▶ _Exercise requirements_
Which lines have the string "Weill"? Copy all of them from the entries below.

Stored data
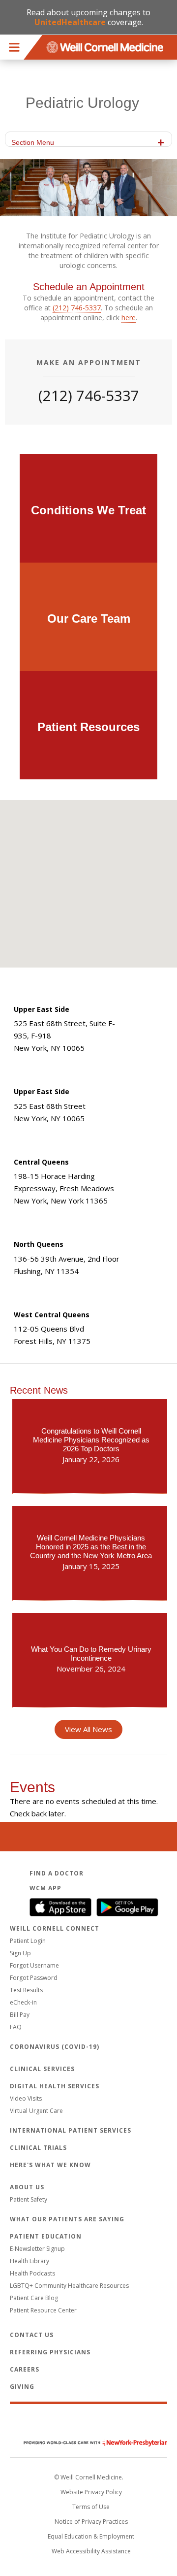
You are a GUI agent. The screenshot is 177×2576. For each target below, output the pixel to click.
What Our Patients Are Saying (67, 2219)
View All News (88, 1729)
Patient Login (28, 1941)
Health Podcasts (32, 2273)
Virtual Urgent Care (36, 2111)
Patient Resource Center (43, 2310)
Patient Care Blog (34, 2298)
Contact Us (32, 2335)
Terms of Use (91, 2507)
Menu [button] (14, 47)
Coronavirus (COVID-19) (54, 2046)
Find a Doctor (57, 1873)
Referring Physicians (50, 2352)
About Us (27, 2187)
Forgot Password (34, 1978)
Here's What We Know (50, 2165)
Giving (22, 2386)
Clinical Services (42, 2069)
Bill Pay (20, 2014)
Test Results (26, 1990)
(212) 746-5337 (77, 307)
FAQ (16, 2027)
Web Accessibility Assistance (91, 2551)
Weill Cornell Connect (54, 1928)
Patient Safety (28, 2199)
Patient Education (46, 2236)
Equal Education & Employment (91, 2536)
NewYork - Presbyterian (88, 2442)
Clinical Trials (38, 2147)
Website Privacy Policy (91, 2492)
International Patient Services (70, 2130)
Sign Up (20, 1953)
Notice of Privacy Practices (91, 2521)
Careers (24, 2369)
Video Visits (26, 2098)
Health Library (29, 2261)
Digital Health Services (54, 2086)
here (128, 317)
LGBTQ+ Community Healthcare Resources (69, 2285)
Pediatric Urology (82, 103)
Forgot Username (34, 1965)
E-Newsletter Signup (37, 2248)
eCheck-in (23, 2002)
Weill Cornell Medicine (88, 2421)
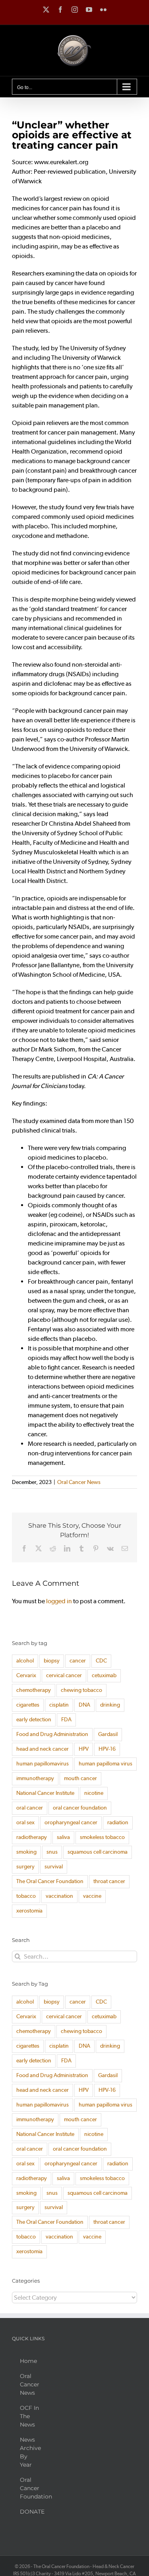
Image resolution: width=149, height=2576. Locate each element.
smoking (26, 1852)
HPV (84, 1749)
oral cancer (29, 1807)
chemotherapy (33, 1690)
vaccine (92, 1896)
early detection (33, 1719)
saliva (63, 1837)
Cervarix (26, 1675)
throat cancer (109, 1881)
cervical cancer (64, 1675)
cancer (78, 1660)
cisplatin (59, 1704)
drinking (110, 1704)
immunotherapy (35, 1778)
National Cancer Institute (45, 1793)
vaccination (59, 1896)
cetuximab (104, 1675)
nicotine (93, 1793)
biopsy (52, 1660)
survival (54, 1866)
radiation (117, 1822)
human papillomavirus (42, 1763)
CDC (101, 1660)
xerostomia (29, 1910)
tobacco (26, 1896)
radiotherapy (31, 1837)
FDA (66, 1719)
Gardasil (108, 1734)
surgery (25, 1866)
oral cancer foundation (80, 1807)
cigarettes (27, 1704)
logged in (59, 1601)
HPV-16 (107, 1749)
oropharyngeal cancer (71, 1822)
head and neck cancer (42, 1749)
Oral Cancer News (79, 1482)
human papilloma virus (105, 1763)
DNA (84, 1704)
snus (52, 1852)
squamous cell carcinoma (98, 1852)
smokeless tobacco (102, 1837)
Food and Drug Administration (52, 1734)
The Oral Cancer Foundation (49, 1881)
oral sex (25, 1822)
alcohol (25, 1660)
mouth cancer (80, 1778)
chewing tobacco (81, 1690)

▶ _Your solution_
Weill Cornell Connect (54, 1928)
Weill Cornell Medicine (88, 2421)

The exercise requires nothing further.